SUPPLIED PASSAGE =
Be wary of gadgets and Methods (especially the Methods that are as much about white conservative fundamentalism as just making plants grow), be moderate in embrace of technology but use it where it pays off (irrigation timers yes, brand new dramatic vertical growing systems no for 3-5 years until someone else figures out if they work, they rarely do), beware Shiny Things. Just get started. Your land and your plants will teach you a lot of the lessons you need.
posted by Lyn Never at 12:30 PM on December 16, 2020 [3 favorites]

Oh, and if you really do turn out to have a cool-ish growing climate, you may want to look to UK gardeners. I can't grow everything he does, but Huw Richards is doing a lot of interesting work and lately has started backing away from so much Methodology and just is growing things.
posted by Lyn Never at 12:33 PM on December 16, 2020

What part of NorCal are you in? If you're in Eureka, look at gardening books for the PNW and northern Europe. In Sacramento, you can almost start looking to desert regions for advice.

Came in to recommend Carol Deppe as well, especially The Resilient Gardener. We've gotten a lot of mileage out of Chelsea Green Publishing's catalog - Will Bonsall is another good one, though operating on a larger scale.

The New Vegetable Growers Handbook is a fantastic reference guide.

Ecology Action's Grow Biointensive Method is the result of research done in the SF Bay and Willits with the aim of maximizing the productivity of any given piece of land.

TO DO =
a – Answer these from the gardening advice thread:
(i) At what time and on what date did the first post by Lyn Never appear?
(ii) Which book by Carol Deppe is especially recommended?
(iii) Where was the research behind Ecology Action's Grow Biointensive Method done?
b – Transcribe everything in the gardening advice thread from "Be wary of gadgets" down to "lessons you need.".

MATERIAL PROVIDED =
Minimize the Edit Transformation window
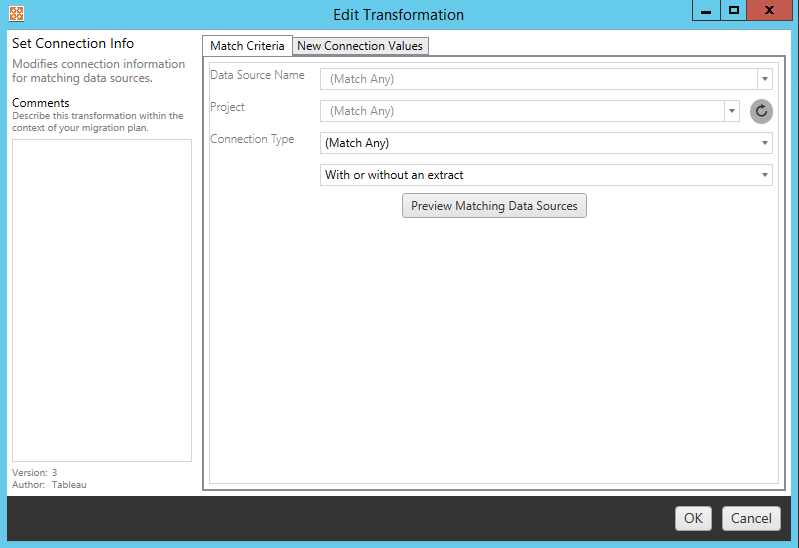This screenshot has width=799, height=548. click(x=707, y=12)
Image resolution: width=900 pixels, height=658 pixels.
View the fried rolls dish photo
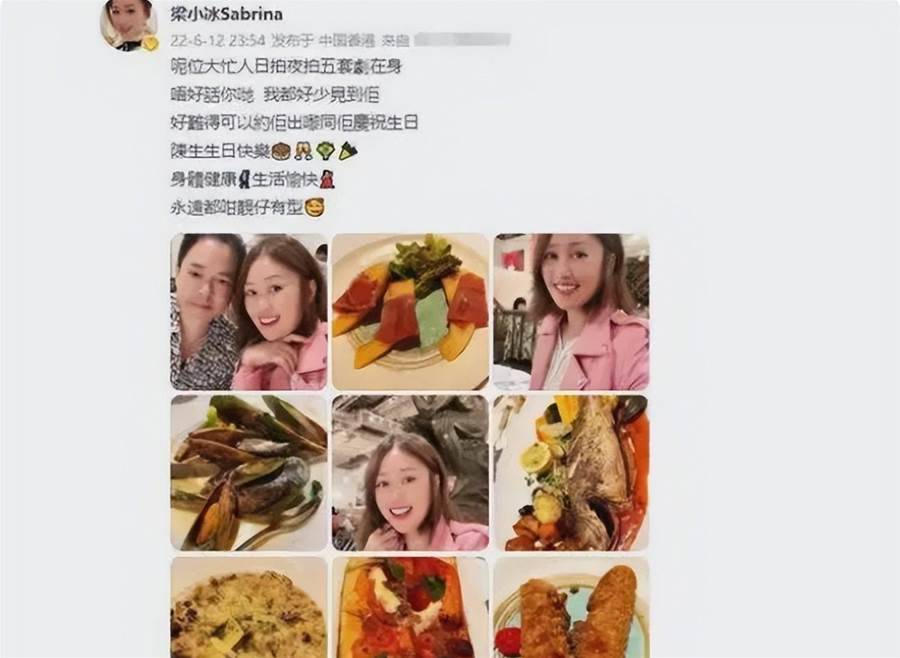[571, 607]
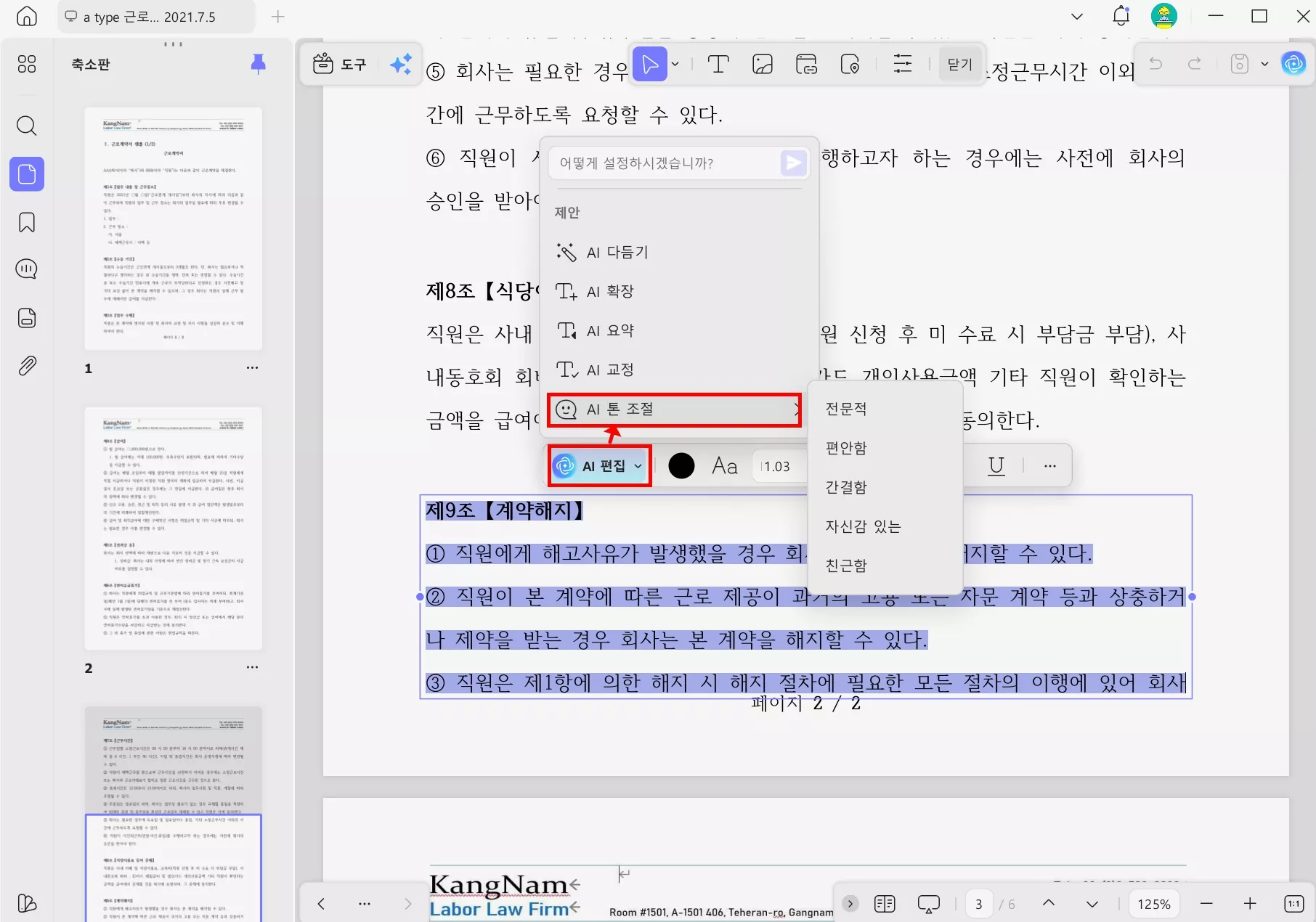The height and width of the screenshot is (922, 1316).
Task: Switch to two-page view mode
Action: point(884,903)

WORKED ANSWERS =
a –
(i) 12:30 PM on December 16, 2020
(ii) The Resilient Gardener
(iii) In the SF Bay and Willits

b –
Be wary of gadgets and Methods (especially the Methods that are as much about white conservative fundamentalism as just making plants grow), be moderate in embrace of technology but use it where it pays off (irrigation timers yes, brand new dramatic vertical growing systems no for 3-5 years until someone else figures out if they work, they rarely do), beware Shiny Things. Just get started. Your land and your plants will teach you a lot of the lessons you need.